Today marks International Nurse’s Day. Nurses are portrayed in primary school as pretty ladies in white dresses. This depiction is far from accurate. Nurses choose a career that can be stressful and underappreciated all while being compassionate to those who need their help. This is what is embodied by Sister Heather Ferreira.
Sister Ferreira is the Head Nurse at the Rhodes University Health Care Centre. The pressure of the work she does is not to be understated. With only a handful of staff, the Health Centre caters for both students and staff at the University and Sister Ferreira oversees it all.
“I didn’t choose nursing, nursing chose me,” she explained, without a complaint about her busy Monday mornings. Although her original goal was to be a teacher she was pushed towards a career in nursing when that did not work out as planned.

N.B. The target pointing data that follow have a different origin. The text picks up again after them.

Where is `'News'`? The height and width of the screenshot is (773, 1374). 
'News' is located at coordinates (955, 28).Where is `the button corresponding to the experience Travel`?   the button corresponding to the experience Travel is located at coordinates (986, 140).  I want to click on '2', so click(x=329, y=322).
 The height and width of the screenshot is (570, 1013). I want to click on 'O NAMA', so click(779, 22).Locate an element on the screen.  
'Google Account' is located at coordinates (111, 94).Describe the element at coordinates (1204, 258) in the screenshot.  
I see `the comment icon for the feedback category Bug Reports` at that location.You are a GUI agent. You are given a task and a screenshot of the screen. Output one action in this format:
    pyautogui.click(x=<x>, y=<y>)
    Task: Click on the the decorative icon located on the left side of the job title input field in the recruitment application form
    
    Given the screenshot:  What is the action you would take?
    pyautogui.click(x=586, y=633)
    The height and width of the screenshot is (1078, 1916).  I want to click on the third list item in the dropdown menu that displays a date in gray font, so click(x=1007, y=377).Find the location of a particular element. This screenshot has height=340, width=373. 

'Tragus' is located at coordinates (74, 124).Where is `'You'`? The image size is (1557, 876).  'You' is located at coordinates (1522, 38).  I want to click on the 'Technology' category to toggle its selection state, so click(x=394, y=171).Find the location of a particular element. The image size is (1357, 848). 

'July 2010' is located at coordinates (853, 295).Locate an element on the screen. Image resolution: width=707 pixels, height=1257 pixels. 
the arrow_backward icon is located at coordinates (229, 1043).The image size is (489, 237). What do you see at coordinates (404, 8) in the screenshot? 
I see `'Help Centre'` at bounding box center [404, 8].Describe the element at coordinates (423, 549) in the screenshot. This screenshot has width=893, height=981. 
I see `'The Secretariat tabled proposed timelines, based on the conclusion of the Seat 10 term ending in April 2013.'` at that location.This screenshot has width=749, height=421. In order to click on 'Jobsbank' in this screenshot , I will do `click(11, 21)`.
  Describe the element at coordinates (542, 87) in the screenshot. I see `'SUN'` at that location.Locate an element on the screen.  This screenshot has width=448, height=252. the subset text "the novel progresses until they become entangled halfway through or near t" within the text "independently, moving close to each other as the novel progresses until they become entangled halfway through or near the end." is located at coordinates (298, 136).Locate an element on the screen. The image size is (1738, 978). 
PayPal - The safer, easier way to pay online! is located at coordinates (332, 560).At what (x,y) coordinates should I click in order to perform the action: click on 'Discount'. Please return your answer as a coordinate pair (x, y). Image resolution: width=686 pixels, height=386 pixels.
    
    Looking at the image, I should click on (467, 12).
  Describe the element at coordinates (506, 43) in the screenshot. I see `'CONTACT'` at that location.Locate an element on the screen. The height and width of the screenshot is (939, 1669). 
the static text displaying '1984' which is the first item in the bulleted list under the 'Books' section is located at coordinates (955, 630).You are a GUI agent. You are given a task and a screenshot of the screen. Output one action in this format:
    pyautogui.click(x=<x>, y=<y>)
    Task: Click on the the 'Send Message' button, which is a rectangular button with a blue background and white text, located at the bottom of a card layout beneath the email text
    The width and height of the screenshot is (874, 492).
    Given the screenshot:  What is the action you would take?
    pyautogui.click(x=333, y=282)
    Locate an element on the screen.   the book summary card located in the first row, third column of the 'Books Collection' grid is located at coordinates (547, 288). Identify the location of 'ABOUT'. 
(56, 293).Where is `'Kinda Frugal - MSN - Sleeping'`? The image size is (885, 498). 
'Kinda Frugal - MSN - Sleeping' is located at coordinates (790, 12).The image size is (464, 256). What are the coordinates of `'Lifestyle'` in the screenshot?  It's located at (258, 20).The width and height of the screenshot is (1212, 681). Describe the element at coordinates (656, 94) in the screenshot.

“Someone told me, you have such a compassionate nature, why don’t you go and apply at the hospital and see if they can take you,” she said. This can be seen immediately from her welcoming smile and eagerness to help out anyone, even a journalism student who is cutting into her work time.
Sister Ferreira started working for the Makana Munciplaity in local clinics but struggled to find a post in the beginning. This was soon remedied and before she knew it she found herself posted in clinics across various locations. “If you can name one [a clinic] I’ve worked there,” she commented.
However, since starting her work at the Health Care Centre in 2010, she has developed a love for working with students and explained with a giggle that she finally understands them.
“They are full of surprises, full of life, full of energy and I get so many stories from them,” she said, “I love that stage that they are in.”
One aspect of being a nurse at a university that gets on her nerves is the “lazy” students, those who see the Health Care Centre as an easy out for not doing their work.
“You do get that group of students who do want to abuse us as nurses, this time of year is pre-exams for DP’s and such and they come to us for LOA’s,” she said.
What also clearly frustrates her is the limited budget that the Health Care Centre is allocated. For someone like Sister Ferreira who lives to help others, having to turn students away without medication is against her nature.
“It is really a challenge to order medication and when we don’t have the medication we have to face the student and say, ‘sorry we don’t have this because our budget is limited,’” she explained.
This same challenge is also presented when it comes to the medication supplied to them by the government, such as ARV’s, Family Planning (contraception), TB medication and chronic medication.
Her compassionate nature extends beyond her work as a nurse and into her personal time as well. When she is not taking care of those at the University, she does not stop caring for others. Sister Ferreira enjoys doing charity work in Grahamstown. Her main interests are in working with small children and the elderly, doing the small things that are so vital but often forgotten.
“We are working now with Lebone [Centre]. We work with vulnerable children there just to teach them the basic health skills like brushing your teeth, being health conscience, just making them aware of the small things in life,” she said with a wide smile.
The ‘small things’ also extend out to the elderly. Sister Ferreira said that she loves helping those at the old age home with every day things like washing their hair or cutting their toenails, the kinds of jobs most people would not want do.
When not sharing her time, Sister Ferreira enjoys getaways with her husband and her two daughters to Hogsback or to their house in Jeffery’s Bay. Not forgetting that the whole family also includes her cat and dog.
“I see myself here at Rhodes for the next five years,” said Sister Ferreira. While her daughters are still studying she wants to be around for them. “I don’t see myself here indefinitely, I see myself going elsewhere. I feel that once I’ve learnt enough about the job, I need to move on and learn some more.”